Ein weiterer durchgängiger Kritikpunkt der Gewerkschaften am Management der
Aventis ist der Verdacht, dass Aventis die Absicht habe, sich in eine reine Finanzholding umzuwandeln. Dabei kritisieren sie auch, dass Aventis sich zu sehr auf
die finanziellen Aspekte des Unternehmens konzentriert und sich um die gesamtgesellschaftliche Aufgabe in der Gesundheitspolitik drückt.
Jetzt, da alle Würfel für eine Übernahme der Aventis durch Sanofi-
Synthelabo gefallen zu sein scheinen (letztendlich müssen erst noch die Aktionäre von Aventis ihre Aventisaktien tauschen), sieht es ganz so aus, als
wenn sich die IG-BCE-Betriebsräte bei der Aventis in eine Sackgasse manövriert hätten. Es sieht so aus, als hätten sie dem
vermeintlichen Kampf gegen die Übernahme mit allen Mitteln so sehr geglaubt, dass sie jetzt nicht in der Lage sind, sich auf die neuen Realitäten
einzustellen. Während sich ihre hochgeschätzten Sozialpartner längst damit beschäftigen, sich in der zukünftigen Sanofi-Aventis
die besten Jobs zu sichern, sehen sich die IG-BCE-Betriebsräte weiterhin nicht in der Lage, die notwendigen Sachgespräche mit den Managern von
Sanofi-Synthelabo zu führen, die diese ihnen längst angeboten haben.

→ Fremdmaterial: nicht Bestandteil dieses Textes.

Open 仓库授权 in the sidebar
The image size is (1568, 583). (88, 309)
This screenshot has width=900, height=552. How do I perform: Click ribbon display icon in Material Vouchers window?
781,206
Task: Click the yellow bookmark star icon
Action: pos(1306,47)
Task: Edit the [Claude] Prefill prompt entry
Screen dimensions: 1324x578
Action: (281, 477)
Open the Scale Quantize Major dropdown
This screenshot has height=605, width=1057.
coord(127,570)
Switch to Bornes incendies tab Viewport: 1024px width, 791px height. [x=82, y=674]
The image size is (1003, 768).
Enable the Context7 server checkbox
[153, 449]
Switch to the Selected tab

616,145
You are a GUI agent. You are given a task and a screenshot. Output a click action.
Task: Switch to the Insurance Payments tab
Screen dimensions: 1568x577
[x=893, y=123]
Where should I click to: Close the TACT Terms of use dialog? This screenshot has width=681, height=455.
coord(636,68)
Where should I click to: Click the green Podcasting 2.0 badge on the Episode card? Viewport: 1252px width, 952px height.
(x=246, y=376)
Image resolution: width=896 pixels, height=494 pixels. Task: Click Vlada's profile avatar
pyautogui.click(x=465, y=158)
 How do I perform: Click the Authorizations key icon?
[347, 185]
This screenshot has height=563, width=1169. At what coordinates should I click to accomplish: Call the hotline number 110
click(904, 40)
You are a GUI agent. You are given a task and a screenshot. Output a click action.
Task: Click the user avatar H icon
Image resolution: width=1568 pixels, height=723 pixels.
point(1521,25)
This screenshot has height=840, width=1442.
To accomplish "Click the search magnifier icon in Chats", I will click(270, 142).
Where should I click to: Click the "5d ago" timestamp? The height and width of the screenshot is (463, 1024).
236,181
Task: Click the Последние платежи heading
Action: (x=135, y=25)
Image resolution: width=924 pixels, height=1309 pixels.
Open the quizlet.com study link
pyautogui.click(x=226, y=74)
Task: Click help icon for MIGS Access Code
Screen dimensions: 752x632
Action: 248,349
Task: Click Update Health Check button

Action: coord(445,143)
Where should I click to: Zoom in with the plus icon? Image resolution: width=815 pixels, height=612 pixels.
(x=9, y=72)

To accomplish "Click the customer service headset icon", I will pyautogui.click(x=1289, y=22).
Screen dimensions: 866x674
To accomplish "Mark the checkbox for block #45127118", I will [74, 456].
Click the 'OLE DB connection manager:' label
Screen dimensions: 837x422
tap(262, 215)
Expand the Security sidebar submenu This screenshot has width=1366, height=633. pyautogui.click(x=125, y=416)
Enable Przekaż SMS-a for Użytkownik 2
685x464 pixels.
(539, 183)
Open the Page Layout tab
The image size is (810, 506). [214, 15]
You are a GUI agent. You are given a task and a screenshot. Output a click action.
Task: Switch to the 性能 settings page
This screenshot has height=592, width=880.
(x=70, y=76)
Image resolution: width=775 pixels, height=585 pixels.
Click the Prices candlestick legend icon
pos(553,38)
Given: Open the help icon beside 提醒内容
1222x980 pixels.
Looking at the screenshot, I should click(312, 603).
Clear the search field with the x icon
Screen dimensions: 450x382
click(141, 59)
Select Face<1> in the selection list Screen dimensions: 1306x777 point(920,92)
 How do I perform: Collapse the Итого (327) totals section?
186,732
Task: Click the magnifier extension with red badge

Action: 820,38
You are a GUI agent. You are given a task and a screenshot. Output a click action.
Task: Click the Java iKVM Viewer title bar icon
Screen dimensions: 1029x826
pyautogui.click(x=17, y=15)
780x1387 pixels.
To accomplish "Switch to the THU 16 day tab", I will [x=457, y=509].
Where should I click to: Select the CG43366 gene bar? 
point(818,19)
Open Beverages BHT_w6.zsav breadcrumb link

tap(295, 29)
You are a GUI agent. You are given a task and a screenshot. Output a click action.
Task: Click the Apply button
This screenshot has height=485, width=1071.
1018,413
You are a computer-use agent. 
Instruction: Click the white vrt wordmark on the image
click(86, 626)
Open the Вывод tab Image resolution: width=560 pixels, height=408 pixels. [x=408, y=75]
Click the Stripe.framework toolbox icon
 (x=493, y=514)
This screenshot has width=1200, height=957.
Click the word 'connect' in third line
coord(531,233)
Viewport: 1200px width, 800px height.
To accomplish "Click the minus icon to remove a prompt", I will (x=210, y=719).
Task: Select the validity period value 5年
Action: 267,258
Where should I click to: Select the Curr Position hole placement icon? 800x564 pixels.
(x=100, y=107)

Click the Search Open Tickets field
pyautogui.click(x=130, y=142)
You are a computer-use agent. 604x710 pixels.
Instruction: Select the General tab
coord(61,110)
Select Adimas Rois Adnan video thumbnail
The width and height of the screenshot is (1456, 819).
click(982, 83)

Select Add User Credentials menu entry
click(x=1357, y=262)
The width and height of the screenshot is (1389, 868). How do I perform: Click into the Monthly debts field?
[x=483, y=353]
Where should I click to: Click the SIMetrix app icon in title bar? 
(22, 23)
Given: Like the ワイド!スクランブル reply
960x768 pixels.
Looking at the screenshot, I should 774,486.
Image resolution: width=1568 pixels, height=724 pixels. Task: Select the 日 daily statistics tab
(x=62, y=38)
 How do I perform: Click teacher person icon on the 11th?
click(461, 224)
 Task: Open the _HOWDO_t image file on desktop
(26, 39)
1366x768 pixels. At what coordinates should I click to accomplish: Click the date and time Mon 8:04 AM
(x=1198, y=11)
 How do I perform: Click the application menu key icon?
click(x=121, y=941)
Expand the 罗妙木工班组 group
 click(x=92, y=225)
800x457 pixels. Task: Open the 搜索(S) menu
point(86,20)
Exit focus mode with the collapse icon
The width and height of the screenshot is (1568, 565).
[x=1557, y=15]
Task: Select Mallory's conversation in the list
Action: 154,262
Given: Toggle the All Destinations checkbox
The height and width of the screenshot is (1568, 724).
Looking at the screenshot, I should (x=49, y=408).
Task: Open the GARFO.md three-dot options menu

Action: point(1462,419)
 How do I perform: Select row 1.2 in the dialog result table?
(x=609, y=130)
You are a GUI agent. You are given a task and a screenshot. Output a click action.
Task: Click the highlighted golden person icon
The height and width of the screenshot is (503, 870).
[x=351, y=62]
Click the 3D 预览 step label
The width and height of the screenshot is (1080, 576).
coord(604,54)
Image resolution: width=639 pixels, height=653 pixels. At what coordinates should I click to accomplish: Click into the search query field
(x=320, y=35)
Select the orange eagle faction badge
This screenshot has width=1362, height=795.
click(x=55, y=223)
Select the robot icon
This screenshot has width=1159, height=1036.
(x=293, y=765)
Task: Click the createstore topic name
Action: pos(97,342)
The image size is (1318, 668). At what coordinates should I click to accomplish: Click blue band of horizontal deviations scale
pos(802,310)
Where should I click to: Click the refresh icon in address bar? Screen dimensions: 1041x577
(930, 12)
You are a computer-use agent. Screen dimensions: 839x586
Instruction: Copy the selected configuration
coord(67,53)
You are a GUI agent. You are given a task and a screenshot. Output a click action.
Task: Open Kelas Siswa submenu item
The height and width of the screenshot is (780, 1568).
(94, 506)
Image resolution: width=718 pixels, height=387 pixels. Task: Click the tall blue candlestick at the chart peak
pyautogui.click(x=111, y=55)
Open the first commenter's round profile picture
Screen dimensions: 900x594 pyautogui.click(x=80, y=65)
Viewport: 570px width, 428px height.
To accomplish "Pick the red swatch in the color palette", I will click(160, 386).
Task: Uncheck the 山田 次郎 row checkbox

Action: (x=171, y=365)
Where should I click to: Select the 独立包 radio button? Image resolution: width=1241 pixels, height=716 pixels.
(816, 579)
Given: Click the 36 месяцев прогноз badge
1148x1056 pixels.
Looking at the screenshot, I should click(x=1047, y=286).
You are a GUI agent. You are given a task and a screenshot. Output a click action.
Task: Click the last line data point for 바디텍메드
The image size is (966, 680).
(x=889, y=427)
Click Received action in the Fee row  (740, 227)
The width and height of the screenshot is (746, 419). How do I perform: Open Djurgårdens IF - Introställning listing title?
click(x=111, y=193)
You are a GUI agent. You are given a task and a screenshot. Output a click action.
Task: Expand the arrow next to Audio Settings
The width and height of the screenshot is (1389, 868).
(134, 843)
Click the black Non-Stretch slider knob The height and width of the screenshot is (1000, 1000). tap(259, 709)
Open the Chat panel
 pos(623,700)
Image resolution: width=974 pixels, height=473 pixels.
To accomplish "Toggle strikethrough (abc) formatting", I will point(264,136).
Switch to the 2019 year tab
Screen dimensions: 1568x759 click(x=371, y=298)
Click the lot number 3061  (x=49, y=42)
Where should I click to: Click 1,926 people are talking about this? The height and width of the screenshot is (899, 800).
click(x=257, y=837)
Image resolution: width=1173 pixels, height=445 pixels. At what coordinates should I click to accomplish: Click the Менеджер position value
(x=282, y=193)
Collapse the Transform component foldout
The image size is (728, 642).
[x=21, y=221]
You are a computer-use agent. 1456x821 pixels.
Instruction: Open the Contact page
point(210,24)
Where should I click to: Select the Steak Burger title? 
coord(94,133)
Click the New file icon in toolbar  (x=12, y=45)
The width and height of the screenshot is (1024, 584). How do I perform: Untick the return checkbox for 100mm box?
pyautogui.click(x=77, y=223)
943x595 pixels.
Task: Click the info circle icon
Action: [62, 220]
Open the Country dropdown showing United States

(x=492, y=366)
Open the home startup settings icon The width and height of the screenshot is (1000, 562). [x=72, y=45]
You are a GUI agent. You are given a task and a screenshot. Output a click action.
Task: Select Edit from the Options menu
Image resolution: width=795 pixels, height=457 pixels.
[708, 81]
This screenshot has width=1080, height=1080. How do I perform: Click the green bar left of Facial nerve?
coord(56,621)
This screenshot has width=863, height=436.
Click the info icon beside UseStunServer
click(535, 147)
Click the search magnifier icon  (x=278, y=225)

Es scheint schwer für deutsche Mehrheitsbetriebsräte, erkennen zu müssen,
dass man nur noch der Wurmfortsatz eines globalisierten Unternehmens ist. Und schwer, wenn nicht gar unmöglich, wird es für diese
Mehrheitsbetriebsräte sein, selbstkritisch festzustellen, dass sie an dieser Entwicklung erheblich Mitverantwortung tragen. Sie haben schließlich in
den letzten 10 Jahren allen Einzelschritten bei der Zerschlagung der Hoechst AG ihr Ja-Wort erteilt. Das Nein beim letzten Schritt werden sie sicher bald
sozialpartnerschaftlich korrigieren.